Much has been made of Austen’s directly addressing the slave trade in her famous novel Mansfield Park, but a lot of the scholarship is contradictory and some of it just downright flawed. This brief passage in the book has created quite a stir among literary critics, Janeites, students, and even the casual reader. While there are no clear answers, scholars have examined nearly every aspect surrounding this very brief passage to come up with some possible explanations for its placement in the novel. The mention of what would have been the recently abolished slave trade comes during an exchange between Edmund and Fanny:
“Did not you hear me ask him about the slave-trade last night?”
“I did – and was in hopes the question would be followed up by others. It would have pleased your uncle to be inquired of farther.”
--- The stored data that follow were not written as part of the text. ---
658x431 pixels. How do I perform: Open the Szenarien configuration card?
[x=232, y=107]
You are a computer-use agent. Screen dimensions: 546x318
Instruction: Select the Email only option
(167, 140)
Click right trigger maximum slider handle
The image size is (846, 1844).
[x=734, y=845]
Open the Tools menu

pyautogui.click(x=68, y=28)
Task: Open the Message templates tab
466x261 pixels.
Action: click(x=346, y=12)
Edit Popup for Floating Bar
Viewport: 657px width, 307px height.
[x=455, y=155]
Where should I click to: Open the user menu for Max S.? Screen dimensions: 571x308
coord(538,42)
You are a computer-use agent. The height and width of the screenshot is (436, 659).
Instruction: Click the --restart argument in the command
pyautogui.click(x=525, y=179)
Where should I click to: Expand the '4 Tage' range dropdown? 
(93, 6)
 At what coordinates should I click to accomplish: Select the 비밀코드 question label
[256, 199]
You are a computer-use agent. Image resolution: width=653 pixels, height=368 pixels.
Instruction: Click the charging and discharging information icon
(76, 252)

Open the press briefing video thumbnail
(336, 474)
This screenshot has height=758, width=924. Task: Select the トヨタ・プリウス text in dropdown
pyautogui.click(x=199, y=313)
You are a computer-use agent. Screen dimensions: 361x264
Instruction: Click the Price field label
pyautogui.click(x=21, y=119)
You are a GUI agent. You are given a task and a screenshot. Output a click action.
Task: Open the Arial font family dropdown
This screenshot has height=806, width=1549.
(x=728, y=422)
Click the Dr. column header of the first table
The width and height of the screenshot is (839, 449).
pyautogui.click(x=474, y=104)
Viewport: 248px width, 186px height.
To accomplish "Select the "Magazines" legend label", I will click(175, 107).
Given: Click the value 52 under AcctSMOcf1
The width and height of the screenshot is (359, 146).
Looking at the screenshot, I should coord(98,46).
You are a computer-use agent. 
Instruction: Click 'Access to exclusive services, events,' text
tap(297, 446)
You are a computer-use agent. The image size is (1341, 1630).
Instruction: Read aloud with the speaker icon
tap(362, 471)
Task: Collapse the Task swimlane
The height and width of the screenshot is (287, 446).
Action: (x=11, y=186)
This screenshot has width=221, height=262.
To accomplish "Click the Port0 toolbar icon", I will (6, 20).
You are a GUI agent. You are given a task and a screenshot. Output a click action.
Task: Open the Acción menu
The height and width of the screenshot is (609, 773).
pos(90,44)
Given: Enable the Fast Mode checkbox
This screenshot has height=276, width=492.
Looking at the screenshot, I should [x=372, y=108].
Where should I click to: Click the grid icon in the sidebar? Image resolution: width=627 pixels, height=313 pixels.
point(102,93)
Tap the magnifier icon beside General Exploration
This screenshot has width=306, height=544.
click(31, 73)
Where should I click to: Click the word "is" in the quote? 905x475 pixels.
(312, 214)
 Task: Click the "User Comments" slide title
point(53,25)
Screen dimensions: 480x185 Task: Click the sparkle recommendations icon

“I longed to do it – but there was such a dead silence!” – Mansfield Park
The only direct reference to the practice of slavery or the slave trade in the entire book is Fanny’s recollection of a half-hearted attempt at conversation with her uncle who had just returned from Antigua on business of his plantation. However, its importance to the plot and character development cannot be ignored.
The Slave Trade during the Early 1800s
British ships were involved in two rather reprehensible activities during the early 1800s. One was the transportation of prisoners to Great Britain’s colonies (New South Wales particularly). The other was the shipment of enslaved African people from the eastern seaboard of Africa to the American South and the islands of the West Indies, including the plantations of Antigua as referenced in Mansfield Park.
When the slave trade was at its peak, approximately 74,000 slaves were being transported from Africa to America, and over half (approximately 38,000 by way of British ships). The slave trade was a very profitable endeavor for Britain, and it remained so until people were no longer able to ignore or deny the horrific results of this practice. Ships would sail from England bound for the eastern coast of Africa loaded with manufactured goods (often trinkets and baubles). The slave traders would barter these worthless items for men, women, and children who had been bought or often kidnapped to be sold to the British slave traders (Lane).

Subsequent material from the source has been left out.